Text and item location entries:
⟨
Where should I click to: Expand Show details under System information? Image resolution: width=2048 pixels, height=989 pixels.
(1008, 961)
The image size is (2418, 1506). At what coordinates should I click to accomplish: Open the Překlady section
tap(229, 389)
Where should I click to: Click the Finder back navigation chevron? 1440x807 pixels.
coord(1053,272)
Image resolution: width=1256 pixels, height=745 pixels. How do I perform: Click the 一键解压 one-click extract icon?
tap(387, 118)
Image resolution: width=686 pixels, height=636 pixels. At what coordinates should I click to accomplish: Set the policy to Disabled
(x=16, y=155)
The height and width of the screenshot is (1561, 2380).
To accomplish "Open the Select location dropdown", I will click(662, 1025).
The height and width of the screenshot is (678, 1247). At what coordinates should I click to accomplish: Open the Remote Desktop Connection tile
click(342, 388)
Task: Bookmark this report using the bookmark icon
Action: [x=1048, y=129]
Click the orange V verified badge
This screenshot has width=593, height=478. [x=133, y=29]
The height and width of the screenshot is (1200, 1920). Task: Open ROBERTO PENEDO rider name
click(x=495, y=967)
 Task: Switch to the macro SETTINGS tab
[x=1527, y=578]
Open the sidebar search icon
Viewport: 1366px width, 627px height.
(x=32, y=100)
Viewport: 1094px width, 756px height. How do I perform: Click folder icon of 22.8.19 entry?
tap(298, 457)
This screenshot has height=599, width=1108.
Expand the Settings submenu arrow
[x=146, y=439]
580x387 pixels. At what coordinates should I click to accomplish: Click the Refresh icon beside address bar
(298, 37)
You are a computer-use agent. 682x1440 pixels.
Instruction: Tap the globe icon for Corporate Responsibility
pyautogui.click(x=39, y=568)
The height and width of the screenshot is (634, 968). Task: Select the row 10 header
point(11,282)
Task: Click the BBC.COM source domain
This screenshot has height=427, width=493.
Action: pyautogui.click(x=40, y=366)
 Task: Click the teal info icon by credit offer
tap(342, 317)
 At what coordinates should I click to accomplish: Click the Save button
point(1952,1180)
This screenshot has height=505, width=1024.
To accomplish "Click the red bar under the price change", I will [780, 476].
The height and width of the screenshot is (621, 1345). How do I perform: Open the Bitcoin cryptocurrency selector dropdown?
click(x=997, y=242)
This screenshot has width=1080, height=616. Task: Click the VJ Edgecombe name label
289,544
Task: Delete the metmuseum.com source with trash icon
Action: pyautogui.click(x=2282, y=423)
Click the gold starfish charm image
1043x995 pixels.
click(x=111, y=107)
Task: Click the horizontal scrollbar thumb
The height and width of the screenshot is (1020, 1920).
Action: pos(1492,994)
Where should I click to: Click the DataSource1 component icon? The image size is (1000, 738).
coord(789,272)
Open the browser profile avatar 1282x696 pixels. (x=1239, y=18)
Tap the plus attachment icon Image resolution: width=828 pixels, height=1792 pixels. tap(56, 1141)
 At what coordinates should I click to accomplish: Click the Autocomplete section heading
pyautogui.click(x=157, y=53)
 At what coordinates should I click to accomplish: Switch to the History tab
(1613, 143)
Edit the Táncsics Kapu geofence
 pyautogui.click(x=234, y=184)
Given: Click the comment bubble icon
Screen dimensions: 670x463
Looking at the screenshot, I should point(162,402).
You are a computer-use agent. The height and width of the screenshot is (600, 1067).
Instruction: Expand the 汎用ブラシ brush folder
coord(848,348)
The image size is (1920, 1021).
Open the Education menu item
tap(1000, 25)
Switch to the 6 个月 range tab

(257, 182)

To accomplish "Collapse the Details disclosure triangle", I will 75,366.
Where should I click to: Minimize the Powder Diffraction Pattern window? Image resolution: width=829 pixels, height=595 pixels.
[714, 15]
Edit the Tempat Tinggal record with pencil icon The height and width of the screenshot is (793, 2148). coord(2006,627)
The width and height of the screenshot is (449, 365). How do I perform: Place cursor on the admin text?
⟩
Find every line in the data above that contains the string "with", matching case exactly, and copy each of those lines.

SOLUTION FOR THIS PROBLEM >>
Task: Delete the metmuseum.com source with trash icon
Edit the Tempat Tinggal record with pencil icon The height and width of the screenshot is (793, 2148). coord(2006,627)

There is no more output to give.